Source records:

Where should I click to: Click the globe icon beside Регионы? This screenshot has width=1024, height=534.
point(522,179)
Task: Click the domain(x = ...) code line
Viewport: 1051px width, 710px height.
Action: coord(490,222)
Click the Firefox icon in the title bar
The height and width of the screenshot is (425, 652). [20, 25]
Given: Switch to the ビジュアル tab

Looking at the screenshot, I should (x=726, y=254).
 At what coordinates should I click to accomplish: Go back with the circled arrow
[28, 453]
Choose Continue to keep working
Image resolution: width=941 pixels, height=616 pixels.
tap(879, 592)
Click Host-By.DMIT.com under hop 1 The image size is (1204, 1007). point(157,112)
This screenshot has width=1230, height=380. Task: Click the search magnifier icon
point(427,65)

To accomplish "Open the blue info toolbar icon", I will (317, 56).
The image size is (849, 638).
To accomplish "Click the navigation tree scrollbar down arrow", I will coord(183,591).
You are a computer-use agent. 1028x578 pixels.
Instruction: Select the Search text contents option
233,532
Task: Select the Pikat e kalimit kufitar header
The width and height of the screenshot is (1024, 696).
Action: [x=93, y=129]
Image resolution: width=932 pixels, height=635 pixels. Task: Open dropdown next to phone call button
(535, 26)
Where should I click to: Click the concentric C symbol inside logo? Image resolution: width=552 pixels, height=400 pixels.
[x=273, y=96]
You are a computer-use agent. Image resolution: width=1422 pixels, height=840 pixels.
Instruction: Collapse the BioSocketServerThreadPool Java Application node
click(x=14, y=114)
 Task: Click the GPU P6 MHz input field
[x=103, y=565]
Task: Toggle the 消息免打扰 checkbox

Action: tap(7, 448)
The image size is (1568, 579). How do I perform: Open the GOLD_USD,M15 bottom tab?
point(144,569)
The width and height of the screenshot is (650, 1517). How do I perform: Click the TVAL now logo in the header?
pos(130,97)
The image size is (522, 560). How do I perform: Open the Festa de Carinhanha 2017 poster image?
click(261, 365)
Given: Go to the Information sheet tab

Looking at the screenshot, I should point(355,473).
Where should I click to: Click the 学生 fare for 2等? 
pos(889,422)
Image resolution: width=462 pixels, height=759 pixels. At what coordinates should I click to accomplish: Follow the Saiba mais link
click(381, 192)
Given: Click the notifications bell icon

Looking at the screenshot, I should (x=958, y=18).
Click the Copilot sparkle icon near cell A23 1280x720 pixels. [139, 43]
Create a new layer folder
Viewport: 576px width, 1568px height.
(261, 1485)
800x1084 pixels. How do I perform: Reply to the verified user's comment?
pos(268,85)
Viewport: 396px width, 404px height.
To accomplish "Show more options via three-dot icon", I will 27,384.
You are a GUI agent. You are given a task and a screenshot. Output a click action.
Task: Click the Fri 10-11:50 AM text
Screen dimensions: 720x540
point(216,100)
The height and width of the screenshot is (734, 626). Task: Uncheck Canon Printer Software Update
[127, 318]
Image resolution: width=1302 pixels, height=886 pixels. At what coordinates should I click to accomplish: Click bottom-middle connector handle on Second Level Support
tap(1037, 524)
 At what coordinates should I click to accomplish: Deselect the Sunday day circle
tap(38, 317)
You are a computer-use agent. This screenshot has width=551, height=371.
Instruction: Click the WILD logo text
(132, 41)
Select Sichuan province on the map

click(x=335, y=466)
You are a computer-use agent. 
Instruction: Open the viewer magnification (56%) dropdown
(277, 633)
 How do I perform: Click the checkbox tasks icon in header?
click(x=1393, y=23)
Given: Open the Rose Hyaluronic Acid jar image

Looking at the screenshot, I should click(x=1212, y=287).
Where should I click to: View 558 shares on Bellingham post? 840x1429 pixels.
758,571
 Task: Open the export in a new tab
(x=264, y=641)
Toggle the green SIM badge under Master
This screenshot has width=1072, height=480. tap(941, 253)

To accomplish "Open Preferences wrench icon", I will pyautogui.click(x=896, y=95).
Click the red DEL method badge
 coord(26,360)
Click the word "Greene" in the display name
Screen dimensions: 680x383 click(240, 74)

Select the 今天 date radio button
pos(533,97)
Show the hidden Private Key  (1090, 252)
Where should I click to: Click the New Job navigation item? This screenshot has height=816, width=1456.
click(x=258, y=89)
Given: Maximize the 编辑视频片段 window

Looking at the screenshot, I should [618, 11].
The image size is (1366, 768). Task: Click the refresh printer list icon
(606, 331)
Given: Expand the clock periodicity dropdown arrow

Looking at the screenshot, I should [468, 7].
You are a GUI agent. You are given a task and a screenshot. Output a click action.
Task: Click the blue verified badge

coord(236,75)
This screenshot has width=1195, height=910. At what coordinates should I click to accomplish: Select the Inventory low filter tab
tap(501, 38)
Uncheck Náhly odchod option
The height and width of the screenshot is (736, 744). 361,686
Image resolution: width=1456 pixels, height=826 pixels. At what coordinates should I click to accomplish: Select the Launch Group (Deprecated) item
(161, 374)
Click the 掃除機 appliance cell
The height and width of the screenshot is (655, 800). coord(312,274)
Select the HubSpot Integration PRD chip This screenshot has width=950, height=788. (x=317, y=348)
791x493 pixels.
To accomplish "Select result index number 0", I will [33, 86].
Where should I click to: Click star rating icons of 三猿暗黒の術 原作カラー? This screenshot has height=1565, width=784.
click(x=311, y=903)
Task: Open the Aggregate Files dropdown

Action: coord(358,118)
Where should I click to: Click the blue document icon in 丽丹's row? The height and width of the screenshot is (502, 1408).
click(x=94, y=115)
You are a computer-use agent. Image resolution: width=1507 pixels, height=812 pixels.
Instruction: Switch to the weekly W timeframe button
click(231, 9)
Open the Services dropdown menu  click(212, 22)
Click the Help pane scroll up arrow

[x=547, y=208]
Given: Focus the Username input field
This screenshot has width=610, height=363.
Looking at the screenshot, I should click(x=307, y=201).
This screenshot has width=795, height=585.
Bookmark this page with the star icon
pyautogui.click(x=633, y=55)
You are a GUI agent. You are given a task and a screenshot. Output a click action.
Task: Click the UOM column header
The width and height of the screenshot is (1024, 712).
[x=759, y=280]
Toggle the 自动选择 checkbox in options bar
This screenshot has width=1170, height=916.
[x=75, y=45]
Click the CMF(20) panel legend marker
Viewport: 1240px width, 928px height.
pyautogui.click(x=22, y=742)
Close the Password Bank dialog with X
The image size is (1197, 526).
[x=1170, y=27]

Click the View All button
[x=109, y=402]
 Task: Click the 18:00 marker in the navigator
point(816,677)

What is required
Which lines of the records above contain the word "will"? Report each one.

Problem solution
To accomplish "Open the blue info toolbar icon", I will (317, 56).
To accomplish "Click the navigation tree scrollbar down arrow", I will coord(183,591).
To accomplish "Show more options via three-dot icon", I will 27,384.
To accomplish "Open Preferences wrench icon", I will pyautogui.click(x=896, y=95).
To accomplish "Select result index number 0", I will [33, 86].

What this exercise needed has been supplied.